Exercise details: Find every line below that contains the word "accomplish" and copy it out.

+++ Listed records

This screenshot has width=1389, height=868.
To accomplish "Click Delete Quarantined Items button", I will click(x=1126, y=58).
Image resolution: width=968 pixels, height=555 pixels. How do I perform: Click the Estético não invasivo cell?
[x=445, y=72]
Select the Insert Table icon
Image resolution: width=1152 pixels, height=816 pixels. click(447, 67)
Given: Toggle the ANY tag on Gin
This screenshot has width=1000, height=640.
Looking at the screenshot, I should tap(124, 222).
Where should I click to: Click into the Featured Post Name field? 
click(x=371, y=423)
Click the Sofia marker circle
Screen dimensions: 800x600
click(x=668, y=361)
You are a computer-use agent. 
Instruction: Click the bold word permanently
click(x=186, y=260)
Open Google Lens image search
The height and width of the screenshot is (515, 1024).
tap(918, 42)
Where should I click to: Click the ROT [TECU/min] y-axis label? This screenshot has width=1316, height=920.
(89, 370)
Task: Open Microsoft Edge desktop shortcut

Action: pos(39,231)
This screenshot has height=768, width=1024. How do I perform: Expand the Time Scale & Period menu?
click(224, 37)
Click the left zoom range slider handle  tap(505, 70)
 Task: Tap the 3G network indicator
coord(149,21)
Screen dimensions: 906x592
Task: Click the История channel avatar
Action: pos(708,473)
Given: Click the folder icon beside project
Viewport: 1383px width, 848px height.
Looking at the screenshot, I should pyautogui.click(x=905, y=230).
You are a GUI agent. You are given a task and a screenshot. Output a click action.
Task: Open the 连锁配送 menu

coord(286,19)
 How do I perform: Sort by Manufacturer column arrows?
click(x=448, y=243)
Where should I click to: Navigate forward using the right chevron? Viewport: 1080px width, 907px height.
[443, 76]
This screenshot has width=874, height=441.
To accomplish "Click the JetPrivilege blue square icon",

++++++

Expected answer:
To accomplish "Click Delete Quarantined Items button", I will click(x=1126, y=58).
To accomplish "Click the JetPrivilege blue square icon",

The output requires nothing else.